**Required actions**
[a] In the passage on waste separation, condense the paragraph beginning "I’d recommend that you speak to your waste contractor" into a short bulleted list that keeps its main facts.
[b] Translate this sentence from the passage on waste separation into Spanish: "The simpler we can keep things, the better to ensure these materials are recycled efficiently."

━━ Passage for review

I’d recommend that you speak to your waste contractor as soon as possible to ensure you are separating the right materials for them to collect. If they tell you they have produced a written assessment that notes it isn’t possible to separate these materials, ask for a copy of it. You should also investigate if any other contractors in your area will collect these materials separately.
It may be that your existing contractor will collect the residual waste and most dry recyclables, while you use a specialist local paper and cardboard merchant and a company that deals with food waste. Don’t just assume your contractor will meet your legal requirements, but check to see if you can arrange alternatives that meet your duty of care under the new legislation.
At The Recycling Association, we welcome these new rules. Sorting technology these days has improved vastly, with many recycling facilities using AI technology to identify and remove materials in the process. Very high quality can be achieved at these state-of-the-art facilities that produce a secondary commodity for use as new products in the circular economy.
But keeping paper and cardboard separate where possible should help raise overall quality. These fibre-based materials are both easily contaminated and a contaminant. Excessive plastics or food waste for example can damage the structure making it harder to recycle. While wet paper and cardboard can attach itself to glass, metals and plastics making these harder to recycle.
The simpler we can keep things, the better to ensure these materials are recycled efficiently.

━━━━
━━ Given records

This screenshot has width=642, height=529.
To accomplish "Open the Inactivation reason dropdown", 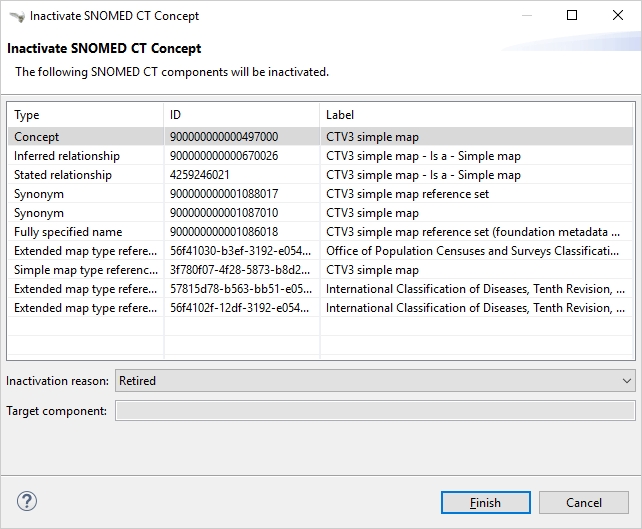I will (x=374, y=381).
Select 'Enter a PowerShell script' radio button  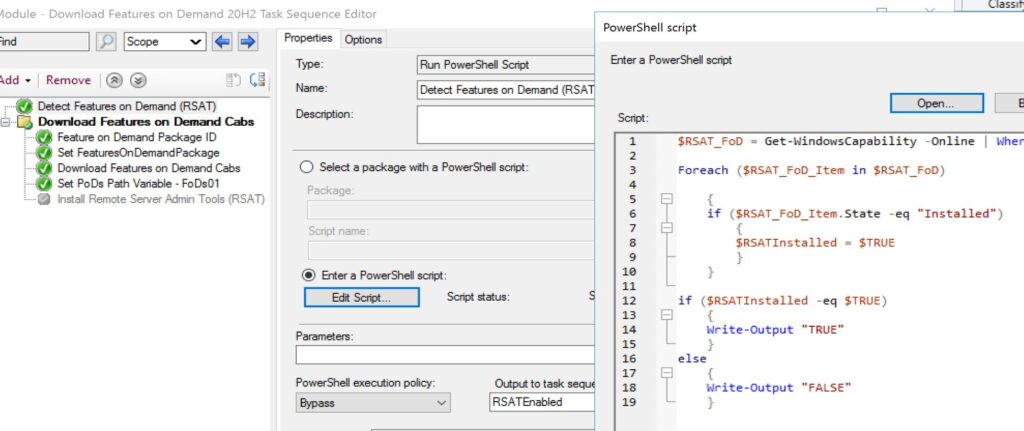[305, 275]
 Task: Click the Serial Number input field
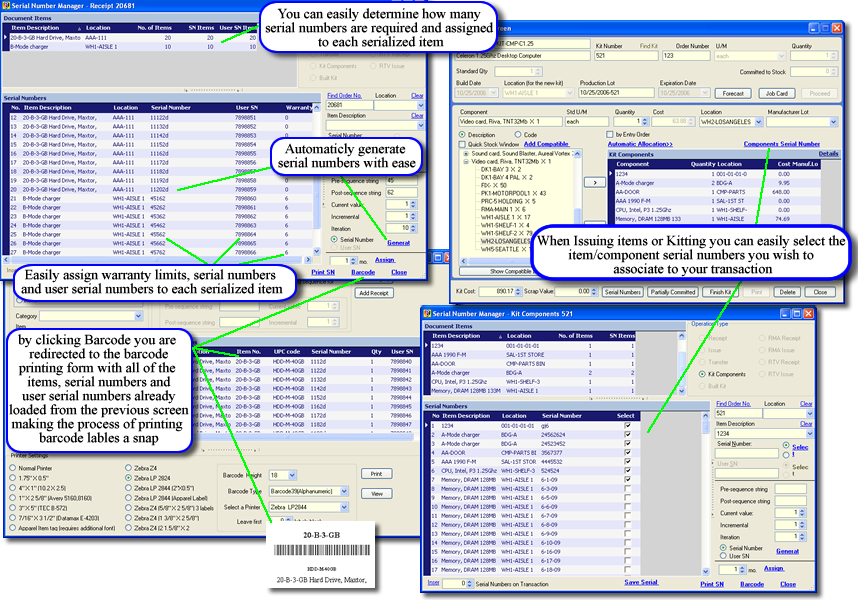pyautogui.click(x=747, y=455)
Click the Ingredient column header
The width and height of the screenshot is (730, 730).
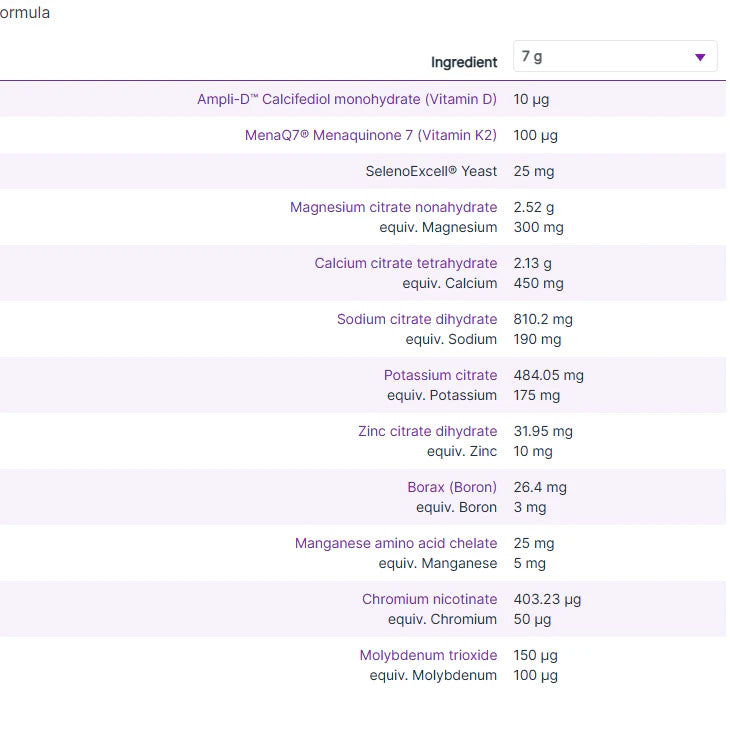click(463, 62)
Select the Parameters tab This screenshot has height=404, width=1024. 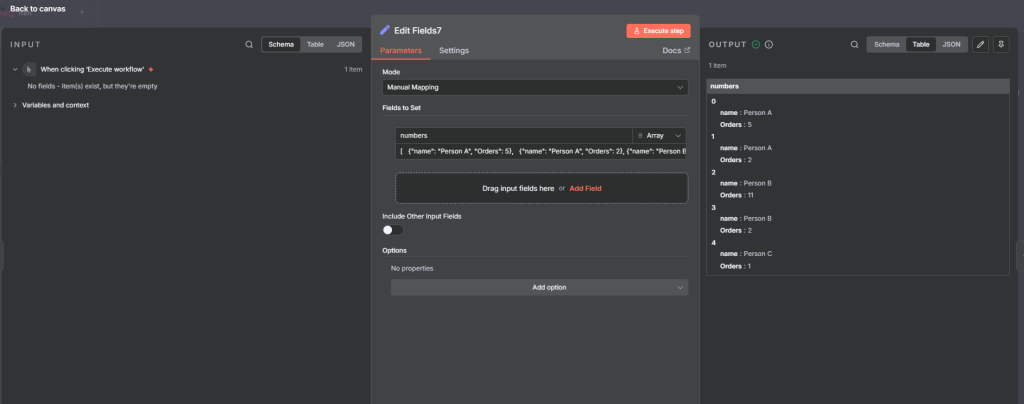pyautogui.click(x=400, y=51)
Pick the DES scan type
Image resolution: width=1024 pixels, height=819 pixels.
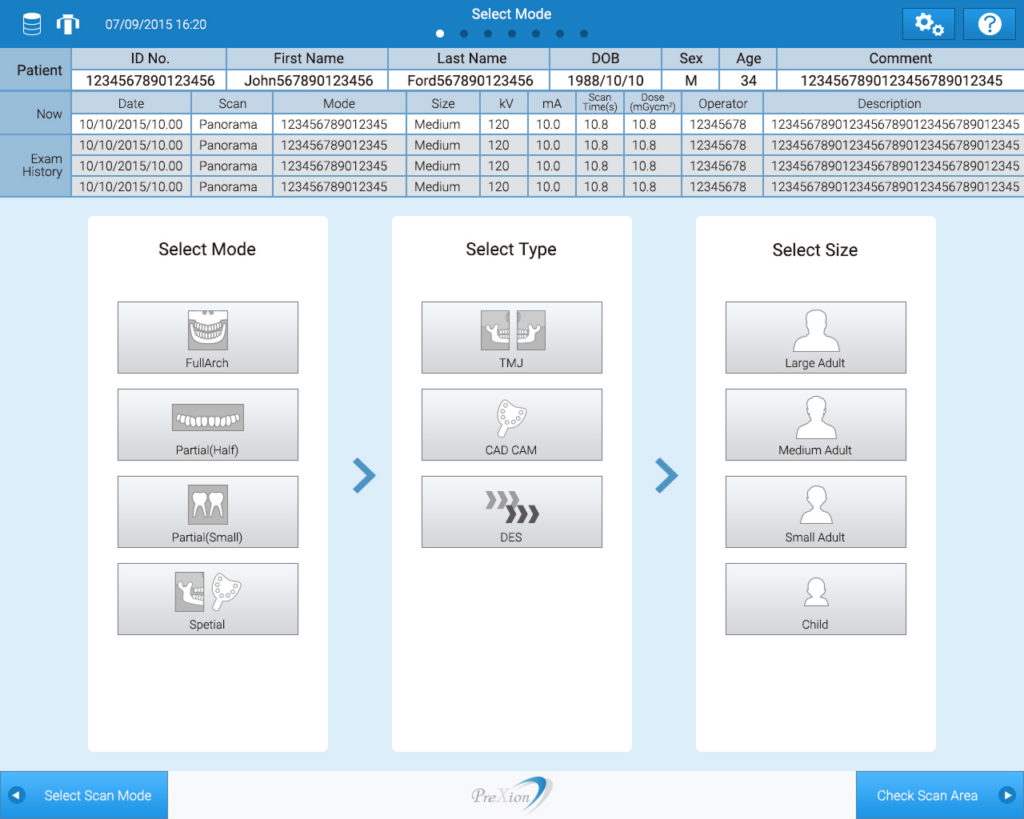click(511, 512)
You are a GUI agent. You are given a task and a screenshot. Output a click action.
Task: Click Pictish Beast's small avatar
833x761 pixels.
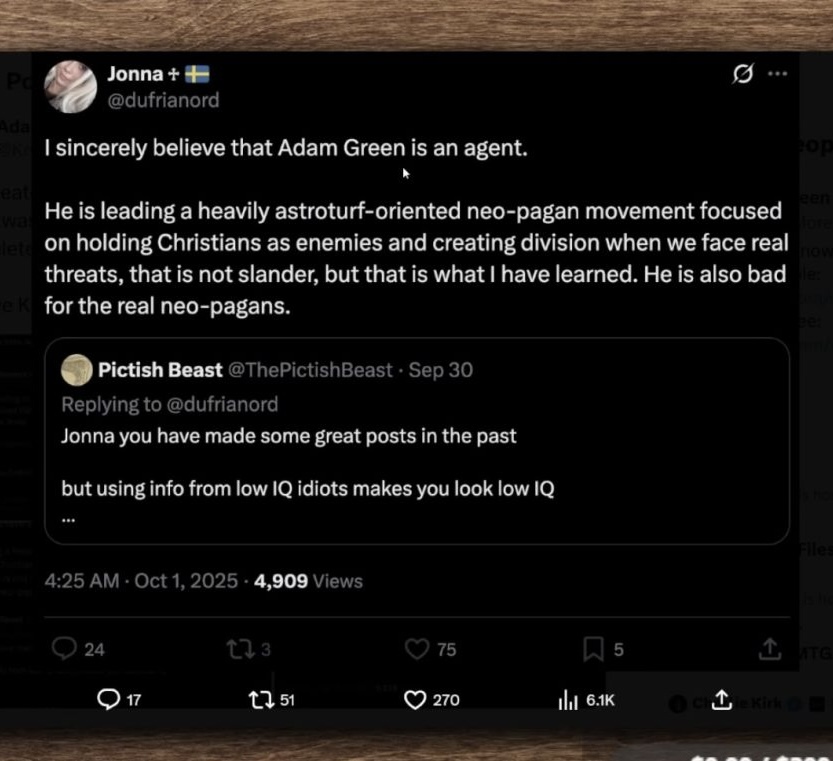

━━━━

**Task-by-task outputs**
[a]
- Talk to your waste contractor as soon as possible to make sure you are separating the right materials for them to collect.
- If they say a written assessment notes that separating these materials isn't possible, ask for a copy.
- Find out whether other contractors in your area will collect these materials separately.

[b] Cuanto más simples podamos mantener las cosas, mejor para garantizar que estos materiales se reciclen de manera eficiente.